Judge Paul Matthews, who reviewed the latest development in the story, ruled that a law preventing people who kill others from inheriting their estates should not apply to Challen's case.

Judge Matthews looked at arguments regarding Challen's inheritance claim at a High Court hearing in Bristol earlier this month, before announcing his decision on Wednesday.

"The deceased's behaviour during their relationship and their marriage was by turns contemptuous, belittling, aggressive or violent," said Judge Matthews in his ruling.

"His response to any suggestion that she would divorce him was that he would limit access to their children.

"He would ignore her complaints about his behaviour or insist that she was mistaken and that she had not seen what she said she had seen," he added.

Challen won an appeal battle last year allowing her to walk free from prison.

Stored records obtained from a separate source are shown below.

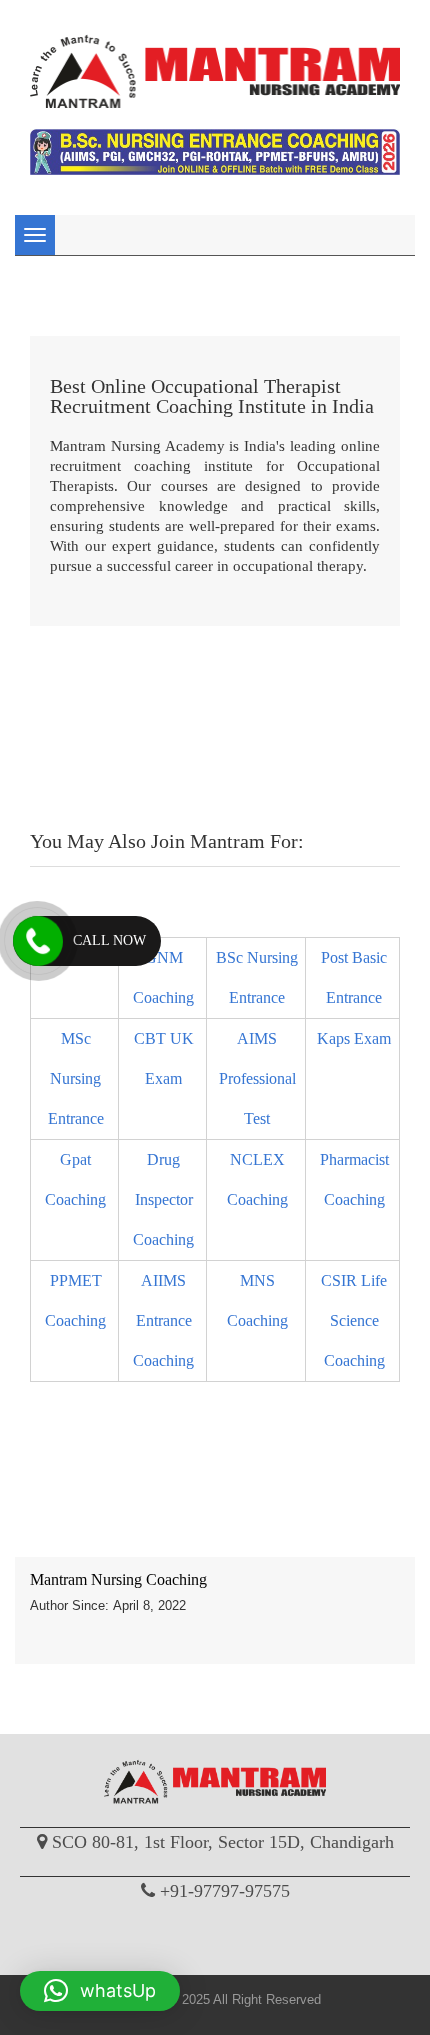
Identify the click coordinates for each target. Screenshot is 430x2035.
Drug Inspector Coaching (163, 1199)
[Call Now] (38, 941)
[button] (100, 1991)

Challen had been given a life term after being convicted of murder following a trial at Guildford Crown Court in summer 2011.

She killed her abusive and controlling husband Richard Challen in 2010.

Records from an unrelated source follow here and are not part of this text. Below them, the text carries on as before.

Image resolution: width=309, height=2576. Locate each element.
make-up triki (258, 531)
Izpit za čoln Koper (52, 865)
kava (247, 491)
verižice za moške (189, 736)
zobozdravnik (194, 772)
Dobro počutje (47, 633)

She was freed last year after he conviction was reduced to manslaughter with the judge ruling that her time had thus already been served.

Judge Matthews said the "justice of this case" required that he should "disapply" the rule barring killers from inheriting their victim's estate.

The judge said every case had to be decided on its merits and not all victims of coercive control would necessarily be able to inherit.

He added: "I emphasise that the facts of this terrible case are so extraordinary, with such a fatal combination of conditions and events, that I would not expect them easily to be replicated in any other."

Richard Challen had left no will and a major asset, the home the Challens shared, had been jointly owned.

The judge said his decision would mean that Sally Challen herself, not the couple's sons, would inherit.

The rulings means she will also be exempt from inheritance tax on the estate.